BIJANKA BACIC
THE WANDERING DOT
KÖNIG GALERIE
ALEXANDRINENSTRASSE 118–121, 10969 BERLIN
16 JANUARY – 5 APRIL 2026
OPENING
15 JANUARY 2026 | 6 – 8 PM
KÖNIG GALERIE is pleased to present THE WANDERING DOT, a solo exhibition by London-based artist Bijanka Bacic, on view in the Chapel of St. Agnes. The exhibition brings together a new body of works that examine the mark as a living, active element, one that produces meaning through movement rather than fixed representation.
Bacic’s process unfolds through a sequence of translations. Each work begins with a film photograph that serves as an anchor to the external world. These images are then reinterpreted in small gouache drawings where contours soften and color fields shift. When brought onto canvas, the image undergoes a further transformation as stripes of oil paint are introduced, crossing the surface in alternating rhythms that conceal, reveal, and redirect attention. Through these interventions, the initial scene steadily gives way to an exploration of gesture, structure, and material presence.
Bijanka Bacic, THE FALL, 2025
Across the paintings, lines wander and drift. Dense accumulations open into spare passages. Marks appear, dissolve, and reassert themselves, creating a field shaped not by stable forms but by forces in motion. In this environment, the wandering dot becomes both a visual trace and an unfolding event. Here the hand finds purpose through movement, negotiating pressure, resistance, light, and time.
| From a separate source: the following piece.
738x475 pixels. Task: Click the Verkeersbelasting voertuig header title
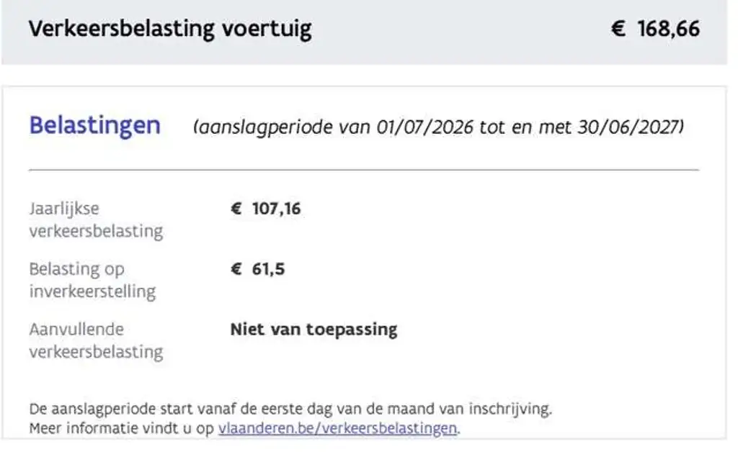click(170, 29)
Ideas from Paul Klee’s reflections on the active line resonate throughout the exhibition. The simple action of a point moving forward becomes a way for form to emerge through gesture. Bacic extends this principle into her own vocabulary, allowing each mark to shift direction, weave between layers, pause, or deviate in response to the painting as it develops. Structure arises from motion rather than prescription.
The works invite viewers into an experience of oscillation. Images hover between recognition and dissolution, intention and chance, figure and field. Rather than delivering a single reading, the exhibition opens a space where gesture, surface, and temporality interact. Meaning emerges through the encounter between viewer and mark.
THE WANDERING DOT proposes a way of thinking about painting as a form of inscription shaped by movement and material resistance. In treating the mark as both agent and event, Bacic reveals the conditions through which thought takes shape in matter, offering a contemporary perspective on the evolving language of abstraction.